+++ Exercise inputs +++

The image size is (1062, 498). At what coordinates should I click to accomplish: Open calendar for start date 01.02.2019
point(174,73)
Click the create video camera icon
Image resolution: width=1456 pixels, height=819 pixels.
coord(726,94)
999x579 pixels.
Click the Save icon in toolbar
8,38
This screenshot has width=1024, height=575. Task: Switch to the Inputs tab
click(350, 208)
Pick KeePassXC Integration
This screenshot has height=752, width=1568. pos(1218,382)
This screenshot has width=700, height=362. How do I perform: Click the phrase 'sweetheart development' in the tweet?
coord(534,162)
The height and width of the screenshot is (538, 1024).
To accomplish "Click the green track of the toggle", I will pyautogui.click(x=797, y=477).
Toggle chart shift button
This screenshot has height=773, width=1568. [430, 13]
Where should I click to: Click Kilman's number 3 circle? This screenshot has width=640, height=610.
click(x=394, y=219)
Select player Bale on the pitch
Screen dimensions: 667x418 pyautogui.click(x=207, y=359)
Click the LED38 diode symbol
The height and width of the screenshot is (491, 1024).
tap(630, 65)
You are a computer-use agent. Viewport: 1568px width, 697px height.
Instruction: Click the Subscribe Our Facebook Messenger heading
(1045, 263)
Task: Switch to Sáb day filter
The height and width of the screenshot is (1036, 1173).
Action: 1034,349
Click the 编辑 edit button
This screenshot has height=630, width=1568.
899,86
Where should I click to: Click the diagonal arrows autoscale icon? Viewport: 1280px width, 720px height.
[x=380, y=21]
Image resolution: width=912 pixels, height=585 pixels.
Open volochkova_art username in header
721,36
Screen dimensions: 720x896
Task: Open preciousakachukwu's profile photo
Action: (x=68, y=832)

+++

- Set exercise: Copy all of the rows above word for word.

- Solution for this exercise:
The image size is (1062, 498). At what coordinates should I click to accomplish: Open calendar for start date 01.02.2019
point(174,73)
Click the create video camera icon
Image resolution: width=1456 pixels, height=819 pixels.
coord(726,94)
999x579 pixels.
Click the Save icon in toolbar
8,38
This screenshot has width=1024, height=575. Task: Switch to the Inputs tab
click(350, 208)
Pick KeePassXC Integration
This screenshot has height=752, width=1568. pos(1218,382)
This screenshot has width=700, height=362. How do I perform: Click the phrase 'sweetheart development' in the tweet?
coord(534,162)
The height and width of the screenshot is (538, 1024).
To accomplish "Click the green track of the toggle", I will pyautogui.click(x=797, y=477).
Toggle chart shift button
This screenshot has height=773, width=1568. [430, 13]
Where should I click to: Click Kilman's number 3 circle? This screenshot has width=640, height=610.
click(x=394, y=219)
Select player Bale on the pitch
Screen dimensions: 667x418 pyautogui.click(x=207, y=359)
Click the LED38 diode symbol
The height and width of the screenshot is (491, 1024).
tap(630, 65)
You are a computer-use agent. Viewport: 1568px width, 697px height.
Instruction: Click the Subscribe Our Facebook Messenger heading
(1045, 263)
Task: Switch to Sáb day filter
The height and width of the screenshot is (1036, 1173).
Action: 1034,349
Click the 编辑 edit button
This screenshot has height=630, width=1568.
899,86
Where should I click to: Click the diagonal arrows autoscale icon? Viewport: 1280px width, 720px height.
[x=380, y=21]
Image resolution: width=912 pixels, height=585 pixels.
Open volochkova_art username in header
721,36
Screen dimensions: 720x896
Task: Open preciousakachukwu's profile photo
Action: (x=68, y=832)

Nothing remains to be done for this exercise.